Getoonde gegevens:
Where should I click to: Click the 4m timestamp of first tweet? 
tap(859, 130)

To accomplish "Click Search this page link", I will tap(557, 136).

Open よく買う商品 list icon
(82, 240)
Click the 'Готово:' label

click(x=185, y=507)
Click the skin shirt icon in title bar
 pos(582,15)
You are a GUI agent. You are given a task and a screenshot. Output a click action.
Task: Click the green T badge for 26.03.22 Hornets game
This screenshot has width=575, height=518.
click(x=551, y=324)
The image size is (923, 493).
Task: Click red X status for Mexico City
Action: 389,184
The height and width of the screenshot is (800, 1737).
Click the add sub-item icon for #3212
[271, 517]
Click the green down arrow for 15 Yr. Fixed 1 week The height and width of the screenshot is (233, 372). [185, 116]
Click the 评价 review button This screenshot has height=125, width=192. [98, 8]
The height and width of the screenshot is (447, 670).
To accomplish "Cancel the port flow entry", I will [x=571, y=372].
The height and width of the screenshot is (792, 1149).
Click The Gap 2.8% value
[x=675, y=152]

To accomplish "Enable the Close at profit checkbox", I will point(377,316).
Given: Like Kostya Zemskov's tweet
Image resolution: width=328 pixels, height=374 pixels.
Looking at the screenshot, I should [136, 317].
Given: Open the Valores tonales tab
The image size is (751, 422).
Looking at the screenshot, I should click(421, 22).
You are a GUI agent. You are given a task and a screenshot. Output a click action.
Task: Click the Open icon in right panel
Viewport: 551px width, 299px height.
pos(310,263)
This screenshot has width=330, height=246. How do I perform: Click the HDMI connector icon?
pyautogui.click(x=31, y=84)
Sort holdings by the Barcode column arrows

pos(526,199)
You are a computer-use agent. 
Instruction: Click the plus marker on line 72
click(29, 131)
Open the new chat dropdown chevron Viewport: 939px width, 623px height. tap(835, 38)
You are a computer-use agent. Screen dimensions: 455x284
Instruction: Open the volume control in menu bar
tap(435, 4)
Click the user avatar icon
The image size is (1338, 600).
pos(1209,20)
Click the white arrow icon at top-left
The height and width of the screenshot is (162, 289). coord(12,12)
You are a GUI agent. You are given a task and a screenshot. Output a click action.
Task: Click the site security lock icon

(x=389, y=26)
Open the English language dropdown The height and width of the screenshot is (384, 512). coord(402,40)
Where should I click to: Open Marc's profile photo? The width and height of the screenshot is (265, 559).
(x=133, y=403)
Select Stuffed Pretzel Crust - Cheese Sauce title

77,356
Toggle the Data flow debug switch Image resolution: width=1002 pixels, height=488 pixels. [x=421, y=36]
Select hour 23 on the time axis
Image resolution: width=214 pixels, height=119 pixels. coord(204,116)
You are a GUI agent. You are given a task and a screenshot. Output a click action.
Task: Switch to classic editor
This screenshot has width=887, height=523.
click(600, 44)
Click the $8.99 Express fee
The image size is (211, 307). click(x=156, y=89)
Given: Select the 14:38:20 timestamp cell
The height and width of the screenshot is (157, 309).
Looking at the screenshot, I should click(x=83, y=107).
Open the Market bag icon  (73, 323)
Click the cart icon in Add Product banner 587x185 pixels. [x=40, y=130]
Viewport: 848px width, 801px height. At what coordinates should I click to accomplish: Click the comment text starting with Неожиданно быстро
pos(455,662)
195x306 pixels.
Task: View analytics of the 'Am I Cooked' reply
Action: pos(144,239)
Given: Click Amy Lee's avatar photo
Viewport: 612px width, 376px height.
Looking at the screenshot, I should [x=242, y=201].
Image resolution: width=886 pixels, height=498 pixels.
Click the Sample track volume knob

Opgave:
Geef dit deel van de lijst weer als CSV met de kolommen "opdracht" en "antwoord", met per rij een opdracht en het bijbehorende antwoord, elk als één veld tussen aanhalingstekens en met regeleinden vervangen door spaties. Begin bij de regel met "Select hour 23 on the time axis" en stop na de regel met "click(600, 44)".

Oplossing:
opdracht,antwoord
"Select hour 23 on the time axis","Image resolution: width=214 pixels, height=119 pixels. coord(204,116)"
"You are a GUI agent. You are given a task and a screenshot. Output a click action. Task: Switch to classic editor This screenshot has width=887, height=523.","click(600, 44)"